▶ **EXERCISE OBJECTIVE**
Find each line in the data below that contains the word "This" and copy those lines out. Case counts, so only matches with the same capital and small letters qualify.

▶ **DATA SECTION**
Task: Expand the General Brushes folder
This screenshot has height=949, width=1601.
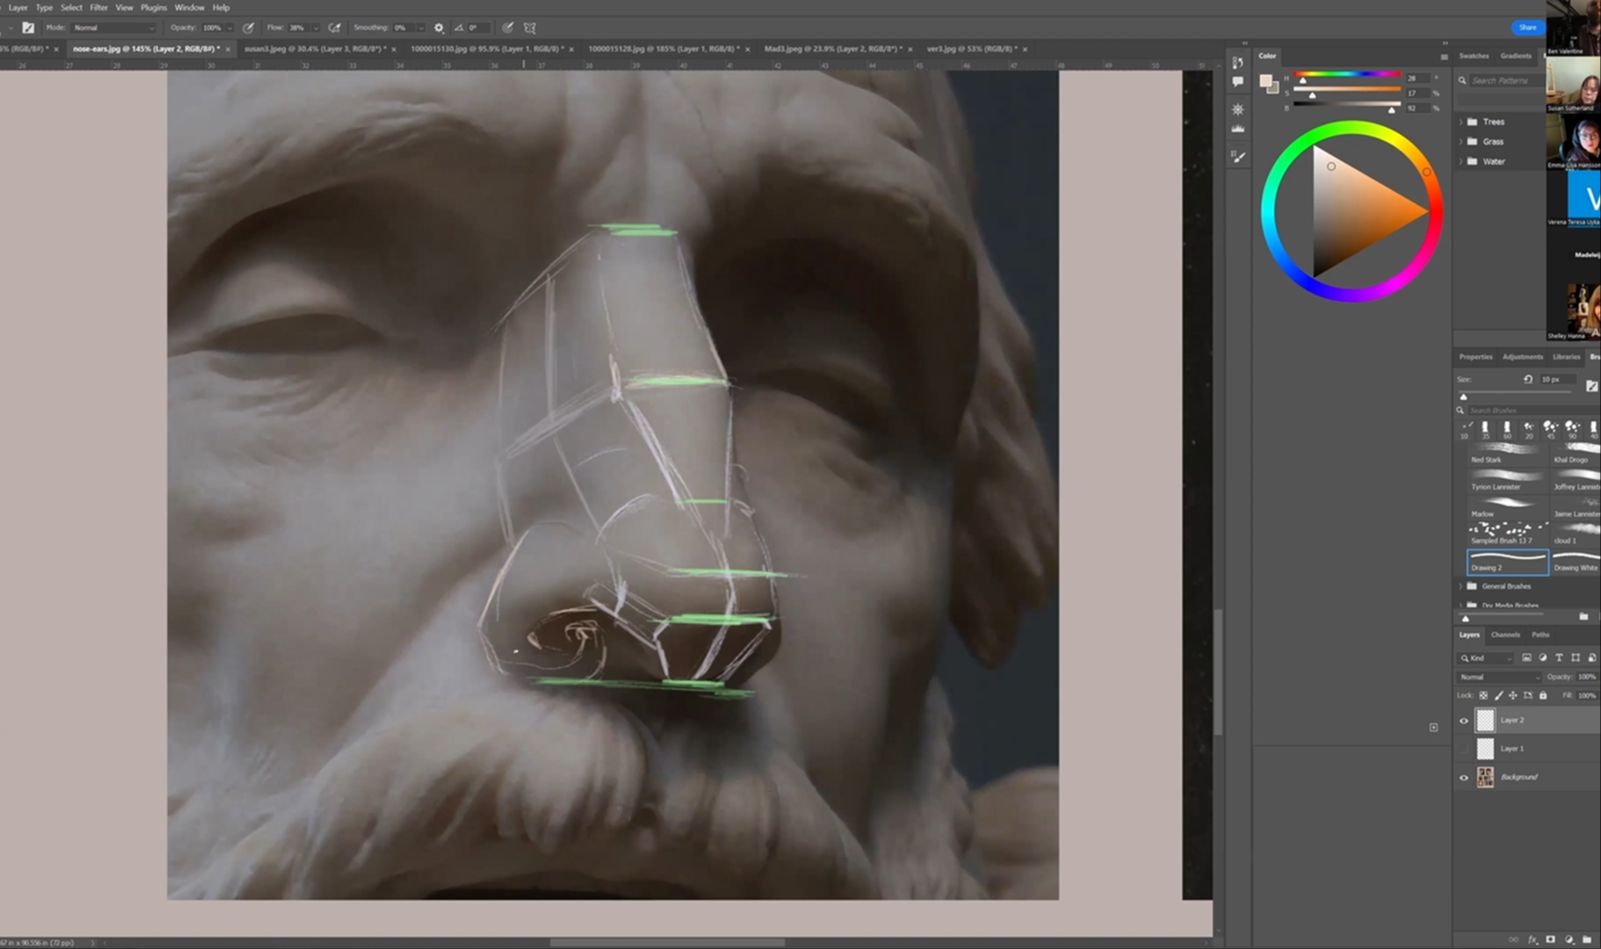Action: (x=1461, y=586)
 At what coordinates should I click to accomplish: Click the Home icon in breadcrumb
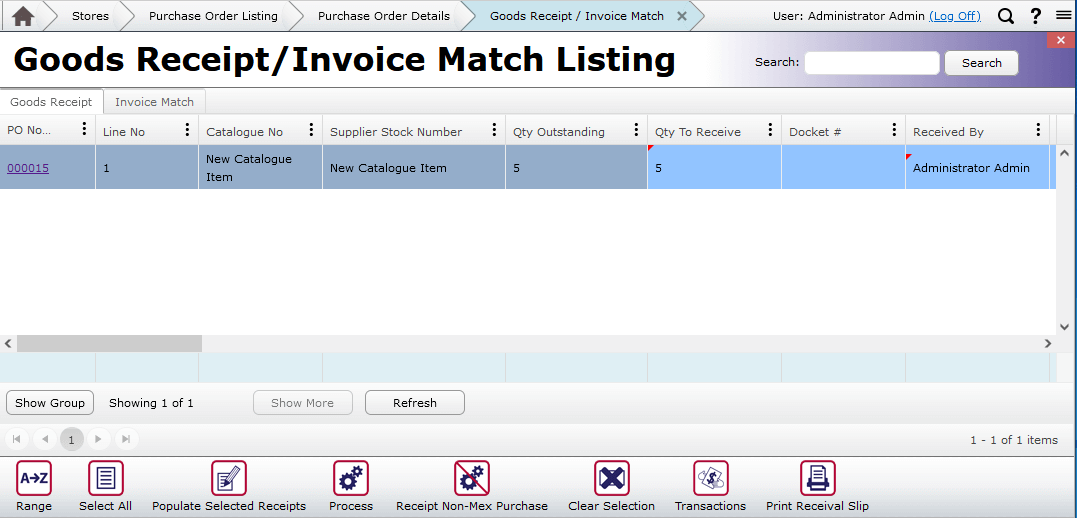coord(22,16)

▶ **REPLY**
This screenshot has height=949, width=1601.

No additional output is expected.